Figure 1 shows the time course of changes in expression of IL-6 protein in lung homogenates. Both the upper left lung and the right lung were evaluated in naive WT (n = 6) and KO (n = 3) mice and in WT mice 4 h, 1 day, and 7 days (n = 5/time point) after LPAL. IL-6 protein was significantly greater in the left lung than in the right lung at 4 h (P < 0.05). Additionally, the left lung showed increased expression at the 4-h time point relative to all other lung samples (P < 0.05). There were no differences in IL-6 protein expression in left or right lungs of naive WT or KO mice compared with all other right lungs (P > 0.05).
MIP-2 protein after LPAL.
To confirm the previously reported increase in MIP-2 expression in this model (31) and its expression in IL-6 KO lungs, we measured MIP-2 protein in upper left lung and right lung homogenates in additional WT (n = 8) and IL-6 KO (n = 8) mice at 4 and 24 h after LPAL. Because there were no statistical differences in MIP-2 protein expression between the 4- and 24-h left lung samples, values for the two time points were grouped together and averaged (Table 1). No statistical differences were noted in left lung MIP-2 protein expression between WT and IL-6 KO mice after LPAL (P = 0.622). However, all left lungs demonstrated increased MIP-2 protein expression compared with their paired right lungs (P = 0.005).

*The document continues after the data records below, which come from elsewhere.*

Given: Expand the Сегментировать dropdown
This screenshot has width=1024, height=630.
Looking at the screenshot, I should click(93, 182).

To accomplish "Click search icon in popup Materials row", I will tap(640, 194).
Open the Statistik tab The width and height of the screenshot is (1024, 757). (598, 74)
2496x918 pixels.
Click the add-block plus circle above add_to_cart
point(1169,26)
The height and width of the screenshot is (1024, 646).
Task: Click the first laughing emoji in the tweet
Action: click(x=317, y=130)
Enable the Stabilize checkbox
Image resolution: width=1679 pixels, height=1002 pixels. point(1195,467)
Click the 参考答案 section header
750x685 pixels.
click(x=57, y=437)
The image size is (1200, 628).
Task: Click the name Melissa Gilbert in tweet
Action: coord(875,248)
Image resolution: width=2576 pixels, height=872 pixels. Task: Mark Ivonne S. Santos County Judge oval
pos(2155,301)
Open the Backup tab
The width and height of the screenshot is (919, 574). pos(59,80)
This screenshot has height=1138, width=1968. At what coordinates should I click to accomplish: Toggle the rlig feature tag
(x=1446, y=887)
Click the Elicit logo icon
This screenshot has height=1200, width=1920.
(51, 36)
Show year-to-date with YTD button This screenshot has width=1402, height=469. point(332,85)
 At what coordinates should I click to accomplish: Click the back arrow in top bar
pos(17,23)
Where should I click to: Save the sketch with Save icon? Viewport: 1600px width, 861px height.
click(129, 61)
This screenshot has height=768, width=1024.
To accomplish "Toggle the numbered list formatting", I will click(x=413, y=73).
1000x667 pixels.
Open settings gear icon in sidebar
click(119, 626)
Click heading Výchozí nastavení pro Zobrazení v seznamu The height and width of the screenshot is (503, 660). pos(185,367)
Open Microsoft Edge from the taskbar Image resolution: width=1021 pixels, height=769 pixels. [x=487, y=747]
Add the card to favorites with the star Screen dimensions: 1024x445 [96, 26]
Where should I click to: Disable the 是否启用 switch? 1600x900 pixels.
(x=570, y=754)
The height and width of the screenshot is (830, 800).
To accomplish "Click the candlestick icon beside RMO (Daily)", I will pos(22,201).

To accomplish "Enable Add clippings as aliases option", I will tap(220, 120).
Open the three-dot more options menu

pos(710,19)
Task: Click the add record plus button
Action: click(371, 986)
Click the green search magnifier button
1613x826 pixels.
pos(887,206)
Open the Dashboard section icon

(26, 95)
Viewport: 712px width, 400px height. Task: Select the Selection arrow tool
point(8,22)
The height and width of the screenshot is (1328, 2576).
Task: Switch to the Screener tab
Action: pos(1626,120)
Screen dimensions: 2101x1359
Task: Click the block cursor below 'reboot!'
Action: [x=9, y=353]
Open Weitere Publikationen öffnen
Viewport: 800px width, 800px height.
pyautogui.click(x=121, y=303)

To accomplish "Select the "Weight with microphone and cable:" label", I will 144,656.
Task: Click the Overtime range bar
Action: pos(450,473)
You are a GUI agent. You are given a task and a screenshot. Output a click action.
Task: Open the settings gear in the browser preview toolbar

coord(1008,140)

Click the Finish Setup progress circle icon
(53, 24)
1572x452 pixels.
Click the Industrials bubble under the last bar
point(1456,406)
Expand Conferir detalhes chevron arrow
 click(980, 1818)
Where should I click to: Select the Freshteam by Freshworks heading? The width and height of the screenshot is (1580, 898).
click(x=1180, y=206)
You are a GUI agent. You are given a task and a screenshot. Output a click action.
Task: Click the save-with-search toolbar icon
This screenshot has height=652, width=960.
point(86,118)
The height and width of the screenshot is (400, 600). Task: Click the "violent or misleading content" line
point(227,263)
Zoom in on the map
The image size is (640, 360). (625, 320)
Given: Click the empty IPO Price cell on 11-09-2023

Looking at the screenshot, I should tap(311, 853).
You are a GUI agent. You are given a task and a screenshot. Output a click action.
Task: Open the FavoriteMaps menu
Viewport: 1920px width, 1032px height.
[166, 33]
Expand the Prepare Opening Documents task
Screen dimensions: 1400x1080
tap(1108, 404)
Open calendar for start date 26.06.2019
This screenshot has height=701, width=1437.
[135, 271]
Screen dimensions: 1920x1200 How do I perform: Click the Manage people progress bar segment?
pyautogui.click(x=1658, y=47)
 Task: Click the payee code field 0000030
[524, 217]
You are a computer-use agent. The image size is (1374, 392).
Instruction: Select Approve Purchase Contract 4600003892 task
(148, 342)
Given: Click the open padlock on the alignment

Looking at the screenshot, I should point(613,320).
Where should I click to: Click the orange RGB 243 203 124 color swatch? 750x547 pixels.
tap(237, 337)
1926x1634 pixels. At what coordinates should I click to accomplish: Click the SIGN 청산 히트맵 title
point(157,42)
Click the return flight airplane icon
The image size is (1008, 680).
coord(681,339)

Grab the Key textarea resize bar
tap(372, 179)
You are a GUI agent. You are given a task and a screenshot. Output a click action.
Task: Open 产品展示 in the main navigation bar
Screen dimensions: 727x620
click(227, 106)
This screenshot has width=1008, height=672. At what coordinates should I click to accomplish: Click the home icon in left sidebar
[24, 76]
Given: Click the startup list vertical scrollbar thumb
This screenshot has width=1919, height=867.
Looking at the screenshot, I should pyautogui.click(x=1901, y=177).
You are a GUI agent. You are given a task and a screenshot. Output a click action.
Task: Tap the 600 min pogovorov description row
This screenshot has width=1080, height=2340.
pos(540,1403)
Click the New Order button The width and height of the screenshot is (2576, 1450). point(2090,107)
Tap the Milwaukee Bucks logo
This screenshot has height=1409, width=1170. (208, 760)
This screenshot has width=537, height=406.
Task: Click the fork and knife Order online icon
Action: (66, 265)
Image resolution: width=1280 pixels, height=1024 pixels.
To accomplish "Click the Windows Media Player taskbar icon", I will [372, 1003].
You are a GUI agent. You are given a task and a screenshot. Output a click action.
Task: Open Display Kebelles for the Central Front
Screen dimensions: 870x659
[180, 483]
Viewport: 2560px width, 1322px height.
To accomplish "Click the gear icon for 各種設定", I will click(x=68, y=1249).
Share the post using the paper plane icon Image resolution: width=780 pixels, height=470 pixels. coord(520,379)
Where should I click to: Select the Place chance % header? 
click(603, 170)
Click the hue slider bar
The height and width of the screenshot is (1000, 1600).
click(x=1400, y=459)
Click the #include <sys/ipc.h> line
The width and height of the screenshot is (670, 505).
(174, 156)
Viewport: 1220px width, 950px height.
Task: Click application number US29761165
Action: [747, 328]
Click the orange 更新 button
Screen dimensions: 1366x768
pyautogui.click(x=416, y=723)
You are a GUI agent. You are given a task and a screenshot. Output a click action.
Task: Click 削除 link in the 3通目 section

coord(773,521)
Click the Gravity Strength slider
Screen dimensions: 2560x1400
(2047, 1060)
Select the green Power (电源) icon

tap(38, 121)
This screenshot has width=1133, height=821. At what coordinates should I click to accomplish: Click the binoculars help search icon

We performed a preliminary series of experiments in mice comparing inflammatory cell profiles of the bronchoalveolar lavage fluid of the left lung in sham-operated animals and WT mice with LPAL (n = 3 mice/time point) at 4 and 8 h and 1, 2, 3, 5, 7, and 14 days after surgery. This series demonstrated a significant increase in total lavaged cells in mice after LPAL relative to sham animals (Fig. 2; P < 0.05). Based on this preliminary information, we selected specific time points (4 h and 1, 7, and 14 days) to study left lung lavage cell profiles in a larger series of WT (6–10 mice/time point) and IL-6 KO (6–8 mice/time point) mice after LPAL. There was no difference in the total number of lavaged cells recovered in naive WT and naive KO (4 × 104 cells/ml). After LPAL, the total number of lavaged inflammatory cells overall was significantly decreased in IL-6 KO relative to WT as observed in Fig. 2 (P = 0.02). Specifically, lavaged neutrophils were different between the two groups of mice. Figure 3 shows these results. Naive WT and IL-6 KO mice did not differ in neutrophils as a percent of total cells (P = 0.58). However, after LPAL, WT mice demonstrated a significant increase in the percent of neutrophils in left lung lavage compared with IL-6 KO mice (P = 0.001). Specifically, 4 h after LPAL, the percent neutrophils was significantly greater in WT than IL-6 KO mice (P < 0.01) and greater than at all other left lung time points (P < 0.05). Further cell differential analysis showed no difference in the percent of monocytes/macrophages in naive WT and KO mice (average: 94%; P = 0.84) or lymphocytes (average: 2–3%; P = 0.64). After LPAL, a small decrease in the percent monocytes/macrophages was observed in WT mice at 4 h relative to KO (average: 90 vs. 96%; P < 0.01). The percent lavaged lymphocytes did not differ between WT and KO mice at any of the measured time points. Lavage volume recovered did not differ between WT (842 ± 10 μl) and KO (817 ± 17 μl; P = 0.19).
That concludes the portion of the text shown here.